This is an ambitious project with many strengths. First and foremost, Portillo succeeds in recovering the voices of women workers... Portillo’s work on domestic relations reveals rich ground for future studies on the interplay of labor and gender in banana zones...Portillo has succeeded in writing a bottom-up study of the 1954 strike that will be of interest to scholars interested in integrating women workers’ stories into broader labor histories.
~The Americas
Portillo Villeda’s history of the 1954 strike joins a vast literature on the role and legacy of the fruit companies that once regarded the countries of Central America as their fiefdoms. It is eminently readable, empathetic, and meticulously researched but also entirely original in its attention to the gendered and racialized dimensions of the strike. In sum, her book should become essential reading about the labor movement in Central America, proof that it is possible to say something truly new about an already well-trodden episode in the region’s arduous history.
~Hispanic American Historical Review
This book, more than any other recent publication about Honduran history, not only deeply contextualises the social and political development of Honduras after the 2009 coup, it simultaneously offers deep historical perspective for characterising the outcome of the recent November 2021 general elections...[Roots of Resistance] is clearly written, and very readable for a range of audiences...This is a major and unique contribution to modern Honduran and Central American historiography.

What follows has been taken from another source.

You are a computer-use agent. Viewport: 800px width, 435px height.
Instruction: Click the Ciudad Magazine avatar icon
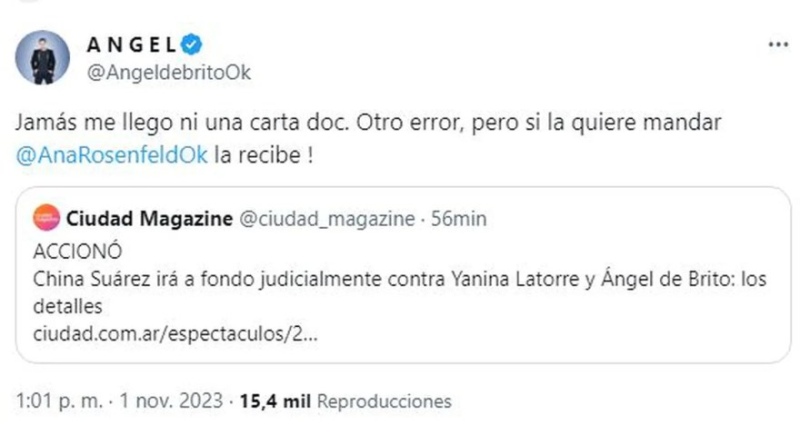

~Bulletin of Latin American Research
Roots of Resistance offers a deeply moving workers’ history of the 1954 [Great Banana Strike]...Roots of Resistance is a striking piece of scholarship. In addition to the book’s myriad insights, Portillo Villeda writes with a distinct humanity that professional historians frequently shy away from.
~A Contracorriente
The monumental struggles discussed in Roots of Resistance can serve as a lesson for workers and those who are committed to serving the people...teaching, researching, and writing in Central American Studies should not be limited to mere interpretation of the conditions of peoples’ existence. It should also spur revolutionary change. Modeling the need for a historical and materialist analysis and method, Portillo’s Roots of Resistance contributes to this political and intellectual project.